6 Pasos para evitar el envejecimiento capilar:

cabello envejece

  1. Elegir una rutina capilar adecuada a la naturaleza del propio cabello sin olvidar cómo está el cuero cabelludo. Si se ha observado debilidad, pérdida de densidad y volumen, es recomendable utilizar, al menos una vez a la semana, un champú o algún producto que fortalezca el cabello.
  2. La rutina debe incluir, además del champú, productos que hidraten como las mascarillas (que se deben usar al menos dos veces a la semana). Las cremas de peinado, además, facilitan el peinado evitando su rotura.
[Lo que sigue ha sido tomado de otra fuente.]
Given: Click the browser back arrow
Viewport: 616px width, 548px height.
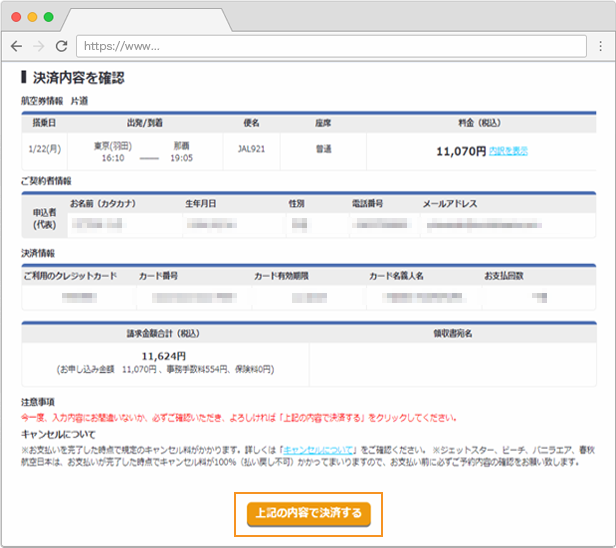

  3. Cepillar a diario el cabello: ayuda a estimular la circulación sanguínea y eliminar los cabellos muertos.
  4. Fundamental aplicar un protector térmico antes de utilizar el secador o las planchas para evitar los daños que ocasionan las herramientas de calor.
  5. Realizar un masaje capilar una vez a la semana, antes de lavarlo, para estimular la microcirculación y ayudar a potenciar los tratamientos posteriores.
  6. Tomar complementos alimenticios como complemento a la dieta, que debe ser rica y variada con abundancia de frutas, verduras, legumbres, cereales, etc. Estos alimentos proporcionan las vitaminas y oligoelementos que el cabello necesita para seguir creciendo fuerte y sano. Y dejar los suplementos para momentos puntuales.